— Exercise requirements —
Every record is to be printed exactly as it appears.

(Records to process)

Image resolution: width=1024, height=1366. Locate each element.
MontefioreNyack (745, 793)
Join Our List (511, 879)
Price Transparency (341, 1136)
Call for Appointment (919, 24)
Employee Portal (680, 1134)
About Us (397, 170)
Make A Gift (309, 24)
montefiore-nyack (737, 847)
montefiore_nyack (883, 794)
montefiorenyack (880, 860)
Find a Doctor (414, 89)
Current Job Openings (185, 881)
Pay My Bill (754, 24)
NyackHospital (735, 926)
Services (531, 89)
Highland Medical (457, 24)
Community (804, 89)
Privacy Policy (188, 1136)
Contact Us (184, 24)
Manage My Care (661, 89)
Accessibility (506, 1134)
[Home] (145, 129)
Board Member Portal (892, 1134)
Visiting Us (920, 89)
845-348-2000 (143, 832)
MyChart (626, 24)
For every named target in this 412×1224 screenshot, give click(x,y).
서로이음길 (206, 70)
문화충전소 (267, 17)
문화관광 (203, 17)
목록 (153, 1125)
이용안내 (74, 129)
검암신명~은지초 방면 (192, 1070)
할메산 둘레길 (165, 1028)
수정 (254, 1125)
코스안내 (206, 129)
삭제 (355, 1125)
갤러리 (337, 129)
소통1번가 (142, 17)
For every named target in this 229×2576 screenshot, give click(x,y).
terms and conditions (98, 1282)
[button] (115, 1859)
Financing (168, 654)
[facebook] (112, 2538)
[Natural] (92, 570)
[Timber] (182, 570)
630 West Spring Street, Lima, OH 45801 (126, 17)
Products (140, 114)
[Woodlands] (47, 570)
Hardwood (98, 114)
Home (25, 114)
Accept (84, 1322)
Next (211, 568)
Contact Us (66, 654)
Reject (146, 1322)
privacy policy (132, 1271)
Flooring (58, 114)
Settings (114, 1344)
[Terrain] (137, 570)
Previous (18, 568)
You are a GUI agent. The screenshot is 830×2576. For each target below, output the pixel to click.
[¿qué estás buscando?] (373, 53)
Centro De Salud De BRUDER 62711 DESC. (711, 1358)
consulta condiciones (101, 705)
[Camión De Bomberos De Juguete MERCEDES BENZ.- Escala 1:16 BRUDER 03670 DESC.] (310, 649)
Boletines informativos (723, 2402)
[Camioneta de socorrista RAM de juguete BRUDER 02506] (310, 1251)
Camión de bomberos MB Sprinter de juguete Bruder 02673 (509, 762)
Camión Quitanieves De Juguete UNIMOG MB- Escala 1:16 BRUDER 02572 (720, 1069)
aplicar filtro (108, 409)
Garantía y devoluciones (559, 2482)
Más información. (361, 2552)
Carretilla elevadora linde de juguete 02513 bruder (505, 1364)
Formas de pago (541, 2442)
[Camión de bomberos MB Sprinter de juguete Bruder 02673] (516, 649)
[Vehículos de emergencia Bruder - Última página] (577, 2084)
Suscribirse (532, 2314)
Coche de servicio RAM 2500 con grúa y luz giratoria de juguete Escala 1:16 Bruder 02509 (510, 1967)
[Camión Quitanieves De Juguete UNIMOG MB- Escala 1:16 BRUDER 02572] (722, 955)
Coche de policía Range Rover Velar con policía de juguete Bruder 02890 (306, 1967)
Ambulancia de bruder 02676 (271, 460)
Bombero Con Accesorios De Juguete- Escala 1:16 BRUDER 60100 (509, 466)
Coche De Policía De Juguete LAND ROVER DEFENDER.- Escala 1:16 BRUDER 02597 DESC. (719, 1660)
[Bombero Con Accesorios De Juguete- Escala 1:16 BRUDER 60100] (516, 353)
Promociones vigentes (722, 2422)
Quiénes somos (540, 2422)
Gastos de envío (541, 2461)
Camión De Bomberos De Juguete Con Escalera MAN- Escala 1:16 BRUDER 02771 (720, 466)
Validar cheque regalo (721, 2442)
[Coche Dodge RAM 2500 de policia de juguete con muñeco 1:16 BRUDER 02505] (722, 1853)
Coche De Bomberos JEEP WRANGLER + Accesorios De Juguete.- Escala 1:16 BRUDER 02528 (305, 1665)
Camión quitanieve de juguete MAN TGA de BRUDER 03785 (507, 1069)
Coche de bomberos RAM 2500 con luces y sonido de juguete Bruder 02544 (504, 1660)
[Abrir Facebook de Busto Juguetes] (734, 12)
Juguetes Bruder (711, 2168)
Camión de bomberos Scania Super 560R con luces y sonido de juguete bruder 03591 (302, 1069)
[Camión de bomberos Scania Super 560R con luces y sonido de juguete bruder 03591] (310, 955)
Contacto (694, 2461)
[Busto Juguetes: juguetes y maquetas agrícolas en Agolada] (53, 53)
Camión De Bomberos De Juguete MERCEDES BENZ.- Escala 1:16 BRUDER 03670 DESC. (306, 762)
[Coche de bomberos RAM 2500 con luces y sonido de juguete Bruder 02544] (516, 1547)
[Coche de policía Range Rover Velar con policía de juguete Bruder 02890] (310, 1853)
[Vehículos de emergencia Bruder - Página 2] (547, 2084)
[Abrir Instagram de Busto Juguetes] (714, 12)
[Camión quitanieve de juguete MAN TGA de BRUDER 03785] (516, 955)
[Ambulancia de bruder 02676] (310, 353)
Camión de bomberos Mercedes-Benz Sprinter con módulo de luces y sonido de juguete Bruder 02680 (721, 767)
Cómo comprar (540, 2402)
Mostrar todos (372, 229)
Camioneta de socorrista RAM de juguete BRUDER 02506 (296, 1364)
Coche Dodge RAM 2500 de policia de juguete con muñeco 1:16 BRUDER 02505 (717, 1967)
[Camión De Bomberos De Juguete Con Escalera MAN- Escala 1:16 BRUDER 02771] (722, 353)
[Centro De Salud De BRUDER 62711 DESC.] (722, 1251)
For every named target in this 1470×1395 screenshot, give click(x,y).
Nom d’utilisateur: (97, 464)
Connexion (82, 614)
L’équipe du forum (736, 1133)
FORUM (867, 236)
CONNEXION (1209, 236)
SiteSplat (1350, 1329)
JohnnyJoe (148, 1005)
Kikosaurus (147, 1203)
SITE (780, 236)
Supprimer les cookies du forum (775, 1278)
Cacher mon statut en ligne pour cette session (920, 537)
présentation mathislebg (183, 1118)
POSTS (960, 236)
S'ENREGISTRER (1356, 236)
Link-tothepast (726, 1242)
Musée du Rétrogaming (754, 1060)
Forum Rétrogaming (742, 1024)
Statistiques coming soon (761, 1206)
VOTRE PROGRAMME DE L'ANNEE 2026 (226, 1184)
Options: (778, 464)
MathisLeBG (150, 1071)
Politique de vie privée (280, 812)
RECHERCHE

(End Records to process)

— Solved problem —
Image resolution: width=1024, height=1366. Locate each element.
MontefioreNyack (745, 793)
Join Our List (511, 879)
Price Transparency (341, 1136)
Call for Appointment (919, 24)
Employee Portal (680, 1134)
About Us (397, 170)
Make A Gift (309, 24)
montefiore-nyack (737, 847)
montefiore_nyack (883, 794)
montefiorenyack (880, 860)
Find a Doctor (414, 89)
Current Job Openings (185, 881)
Pay My Bill (754, 24)
NyackHospital (735, 926)
Services (531, 89)
Highland Medical (457, 24)
Community (804, 89)
Privacy Policy (188, 1136)
Contact Us (184, 24)
Manage My Care (661, 89)
Accessibility (506, 1134)
[Home] (145, 129)
Board Member Portal (892, 1134)
Visiting Us (920, 89)
845-348-2000 (143, 832)
MyChart (626, 24)
For every named target in this 412×1224 screenshot, give click(x,y).
서로이음길 (206, 70)
문화충전소 (267, 17)
문화관광 (203, 17)
목록 (153, 1125)
이용안내 (74, 129)
검암신명~은지초 방면 (192, 1070)
할메산 둘레길 (165, 1028)
수정 (254, 1125)
코스안내 (206, 129)
삭제 (355, 1125)
갤러리 (337, 129)
소통1번가 (142, 17)
For every named target in this 229×2576 screenshot, give click(x,y).
terms and conditions (98, 1282)
[button] (115, 1859)
Financing (168, 654)
[facebook] (112, 2538)
[Natural] (92, 570)
[Timber] (182, 570)
630 West Spring Street, Lima, OH 45801 (126, 17)
Products (140, 114)
[Woodlands] (47, 570)
Hardwood (98, 114)
Home (25, 114)
Accept (84, 1322)
Next (211, 568)
Contact Us (66, 654)
Reject (146, 1322)
privacy policy (132, 1271)
Flooring (58, 114)
Settings (114, 1344)
[Terrain] (137, 570)
Previous (18, 568)
You are a GUI agent. The screenshot is 830×2576. For each target below, output the pixel to click.
[¿qué estás buscando?] (373, 53)
Centro De Salud De BRUDER 62711 DESC. (711, 1358)
consulta condiciones (101, 705)
[Camión De Bomberos De Juguete MERCEDES BENZ.- Escala 1:16 BRUDER 03670 DESC.] (310, 649)
Boletines informativos (723, 2402)
[Camioneta de socorrista RAM de juguete BRUDER 02506] (310, 1251)
Camión de bomberos MB Sprinter de juguete Bruder 02673 (509, 762)
Camión Quitanieves De Juguete UNIMOG MB- Escala 1:16 BRUDER 02572 (720, 1069)
aplicar filtro (108, 409)
Garantía y devoluciones (559, 2482)
Más información. (361, 2552)
Carretilla elevadora linde de juguete 02513 bruder (505, 1364)
Formas de pago (541, 2442)
[Camión de bomberos MB Sprinter de juguete Bruder 02673] (516, 649)
[Vehículos de emergencia Bruder - Última página] (577, 2084)
Suscribirse (532, 2314)
Coche de servicio RAM 2500 con grúa y luz giratoria de juguete Escala 1:16 Bruder 02509 (510, 1967)
[Camión Quitanieves De Juguete UNIMOG MB- Escala 1:16 BRUDER 02572] (722, 955)
Coche de policía Range Rover Velar con policía de juguete Bruder 02890 (306, 1967)
Ambulancia de bruder 02676 (271, 460)
Bombero Con Accesorios De Juguete- Escala 1:16 BRUDER 60100 (509, 466)
Coche De Policía De Juguete LAND ROVER DEFENDER.- Escala 1:16 BRUDER 02597 DESC. (719, 1660)
[Bombero Con Accesorios De Juguete- Escala 1:16 BRUDER 60100] (516, 353)
Promociones vigentes (722, 2422)
Quiénes somos (540, 2422)
Gastos de envío (541, 2461)
Camión De Bomberos De Juguete Con Escalera MAN- Escala 1:16 BRUDER 02771 (720, 466)
Validar cheque regalo (721, 2442)
[Coche Dodge RAM 2500 de policia de juguete con muñeco 1:16 BRUDER 02505] (722, 1853)
Coche De Bomberos JEEP WRANGLER + Accesorios De Juguete.- Escala 1:16 BRUDER 02528 (305, 1665)
Camión quitanieve de juguete MAN TGA de BRUDER 03785 (507, 1069)
Coche de bomberos RAM 2500 con luces y sonido de juguete Bruder 02544 (504, 1660)
[Abrir Facebook de Busto Juguetes] (734, 12)
Juguetes Bruder (711, 2168)
Camión de bomberos Scania Super 560R con luces y sonido de juguete bruder 03591 (302, 1069)
[Camión de bomberos Scania Super 560R con luces y sonido de juguete bruder 03591] (310, 955)
Contacto (694, 2461)
[Busto Juguetes: juguetes y maquetas agrícolas en Agolada] (53, 53)
Camión De Bomberos De Juguete MERCEDES BENZ.- Escala 1:16 BRUDER 03670 DESC. (306, 762)
[Coche de bomberos RAM 2500 con luces y sonido de juguete Bruder 02544] (516, 1547)
[Coche de policía Range Rover Velar con policía de juguete Bruder 02890] (310, 1853)
[Vehículos de emergencia Bruder - Página 2] (547, 2084)
[Abrir Instagram de Busto Juguetes] (714, 12)
[Camión quitanieve de juguete MAN TGA de BRUDER 03785] (516, 955)
[Ambulancia de bruder 02676] (310, 353)
Camión de bomberos Mercedes-Benz Sprinter con módulo de luces y sonido de juguete Bruder 02680 (721, 767)
Cómo comprar (540, 2402)
Mostrar todos (372, 229)
Camioneta de socorrista RAM de juguete BRUDER 02506 (296, 1364)
Coche Dodge RAM 2500 de policia de juguete con muñeco 1:16 BRUDER 02505 (717, 1967)
[Camión De Bomberos De Juguete Con Escalera MAN- Escala 1:16 BRUDER 02771] (722, 353)
[Centro De Salud De BRUDER 62711 DESC.] (722, 1251)
For every named target in this 1470×1395 screenshot, give click(x,y).
Nom d’utilisateur: (97, 464)
Connexion (82, 614)
L’équipe du forum (736, 1133)
FORUM (867, 236)
CONNEXION (1209, 236)
SiteSplat (1350, 1329)
JohnnyJoe (148, 1005)
Kikosaurus (147, 1203)
SITE (780, 236)
Supprimer les cookies du forum (775, 1278)
Cacher mon statut en ligne pour cette session (920, 537)
présentation mathislebg (183, 1118)
POSTS (960, 236)
S'ENREGISTRER (1356, 236)
Link-tothepast (726, 1242)
Musée du Rétrogaming (754, 1060)
Forum Rétrogaming (742, 1024)
Statistiques coming soon (761, 1206)
VOTRE PROGRAMME DE L'ANNEE 2026 (226, 1184)
Options: (778, 464)
MathisLeBG (150, 1071)
Politique de vie privée (280, 812)
RECHERCHE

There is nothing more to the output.